[Serious Phil] Sean on polysemy

Peter D peterdjones at yahoo.com
Thu Jun 14 11:51:44 CDT 2012



--- In Phil-Sci-Mind at yahoogroups.com, "larry_tapper" <Philscimind at ...> wrote:
>
> 
> Sean,
> 
> A response here on the one question of polysemy. Other points addressed later, perhaps.
> 
> SW> ...3. In my forthcoming book, which is under contract, i propose a new understanding of polysemy based upon Wittgenstein. You can get a glimpse of the idea here:
> > 
> > http://ludwig.squarespace.com/lecture-topics/2012/4/5/0391-polysemy.html
> 
> Thanks for the link, I hadn't noticed you had a lecture entitled Polysemy.
> 
> I ran the video twice because I couldn't believe what I was hearing.
> 
> Before you publish your new understanding of polysemy, I think you may need to look up the word and find out what it means. Just a suggestion.
> 
> Early in the lecture you say that you know you've got a case of polysemy when "you're in the wrong family". This is exactly backwards: polysemes are word senses in the same family.
> 
> In Table 10.2, you give some examples of what you think is polysemy, including:
> 
> bank --- financial or river
> mole --- rodent or growth
> crane --- bird or contsruction equipment
> 
> In fact, these are homonyms, and precisely examples of what polysemy is *not*.
> 
> A rough test for whether two word meanings (or senses) are polysemes or homonyms is whether you find separate entries in a dictionary. If they are sub-entries under the same entry, they are (at least arguably) polysemes. If they are separate dictionary entries, they are homonyms.
> 
> Another, similar test is comparison of etymologies. If the stymologies are different, you almost certainly have homonyms.
> 
> These tests are not foolproof or closed to debate, they just give you a clear right answer most of the time.
> 
> For example, the financial bank and the river bank have two completely different origins --- the first was originally French, the second Germanic. It is a mere historical accident that they ended up sharing the same morpheme in modern English. So they are clearly homonyms (*not* polysemes). 
> 
> All this is explained well enough in the Wikipedia article:
> 
> http://en.wikipedia.org/wiki/Polysemy
> 
> Now homonyms (i.e. what you mistakenly call polysemes) are not very interesting to philosophers or even linguists, because they arise by accident, more or less. But polysemes (i.e what you call members of the same family) are very interesting, because they raise all sorts of questions about multiple usages, the role of metaphor, what it takes to be part of a family, whether all family members need to have something in common, etc.
> 
> And in fact one of your favorite examples is a good illustration of the complexity of the topic. You ask me to bring you a chair and I present you with the Chair of the entomology department. That, you say, is a communicative blunder because the two are not members of the same family. 
> 
> The thing is, according to the standard dictionary plus etymology tests, those two senses of 'chair' *are* members of the same family, albeit distant relatives like fourth cousins. That is, if you look in a dictionary, the two senses are listed under the same entry. And that's because the latter sense comes from the notion that the chair of the department is the one who sits in the chair at the head of the table. I would say that's an example of 'metonymy' (mentioned briefly in the Wikipedia article).
> 
> Judging by your lectures, your intuition about this goes against the standard tests, and you would say, screw the dictionary, we're looking at two distinctly different families here, which your slide refers to as the seating family and the 'executive' family. 
> 
> And I would not say you're wrong about this. This just goes to show that the polyseme/homonym distinction is not always so hard and fast, as it is in cases like 'bank'.  
> 
> You continue:
> 
> SW> 4. Let's say i call "tire," as in fatigue or a car wheel, "polysemy," and you call it "homonym." 
> 
> That's a bad example because the two are trivially homonyms and there's no question about it. The mere fact that they are different parts of speech determines that.

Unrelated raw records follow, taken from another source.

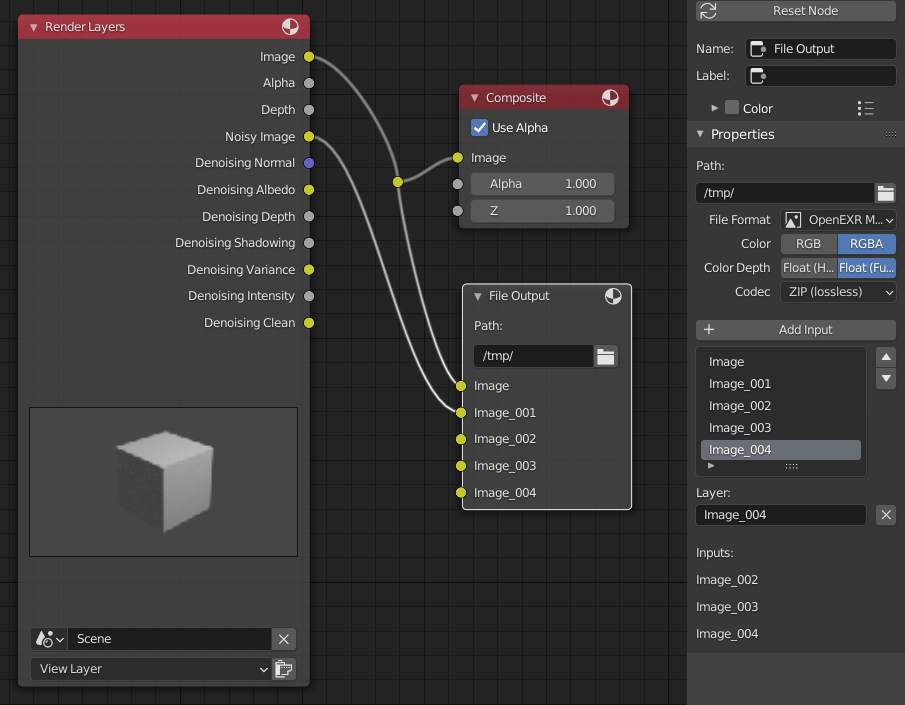Viewport: 905px width, 705px height.
Task: Click the copy icon next to View Layer
Action: (284, 668)
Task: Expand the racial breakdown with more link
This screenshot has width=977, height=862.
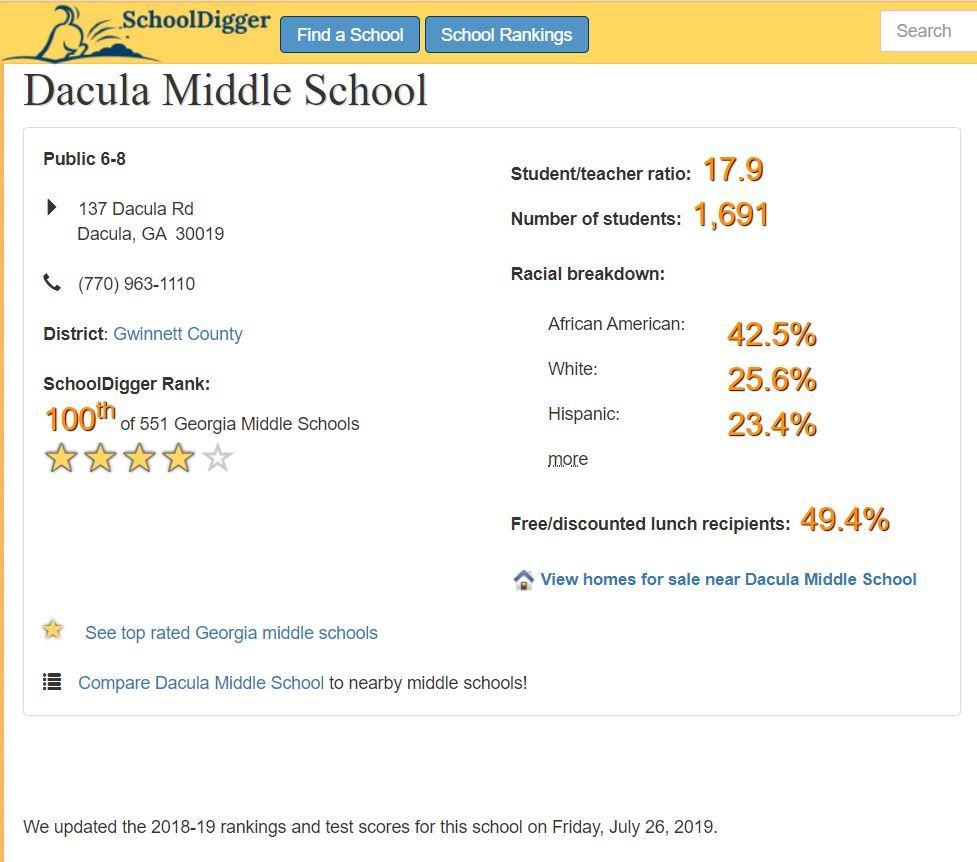Action: pos(567,458)
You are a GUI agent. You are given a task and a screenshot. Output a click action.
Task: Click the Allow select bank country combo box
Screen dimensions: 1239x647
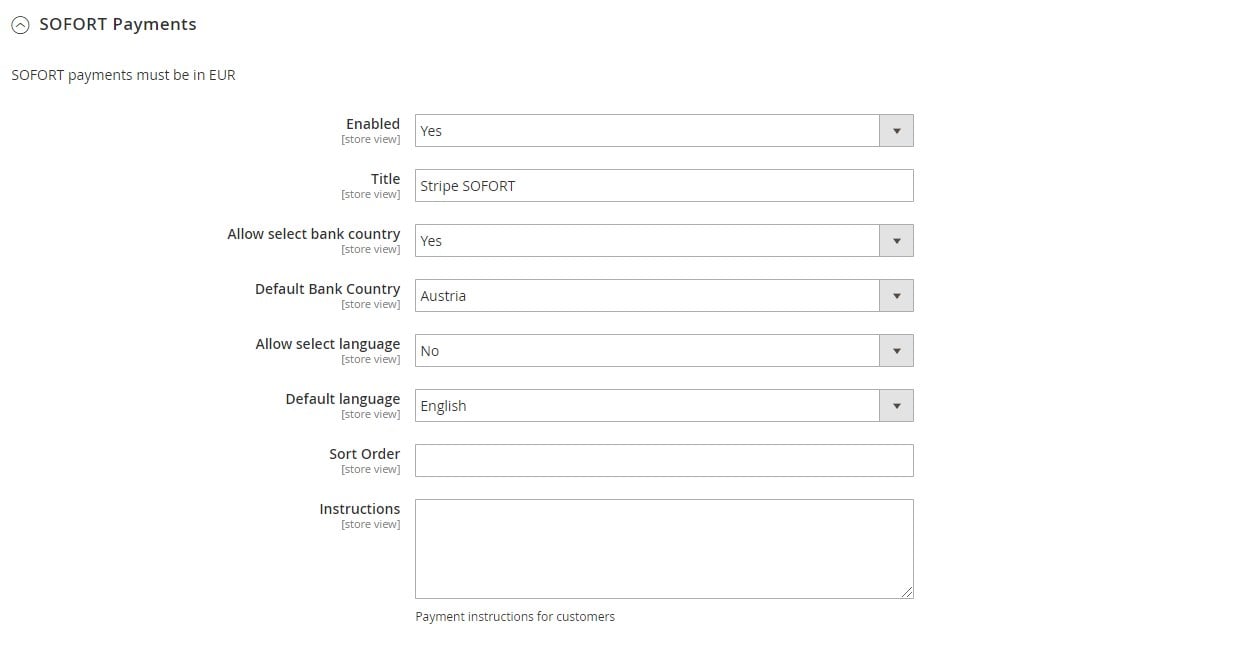[664, 241]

And in Blighty we spell the second one "tyre" as well.

> SW> And we then have a dispute about whether there are multiple meanings here or multiple words. It seems to me that this is not a real dispute. How is this different from and idealist/realist dispute? If we accept your arrangement of the lexicon, it does not mean that there is not more than one "meaning" here, it means that the extra thingy gets spoken of a different way. And so if there is a dispute between X and Y over whether meaning is use, and the person says that the extra thingys are not meanings, they are just different words, it wouldn't matter one bit, so long as both agreed there were extra thingys. We'd just say, okay, words are use.
> 
> Actually I agree with you here, in the sense that I think disagreements about the nature of polysemy are artefacts of this or that linguistic model, and there is not necessarily an objective  fact of the matter one way or another.

All very well, but something hinges on the choice of mode.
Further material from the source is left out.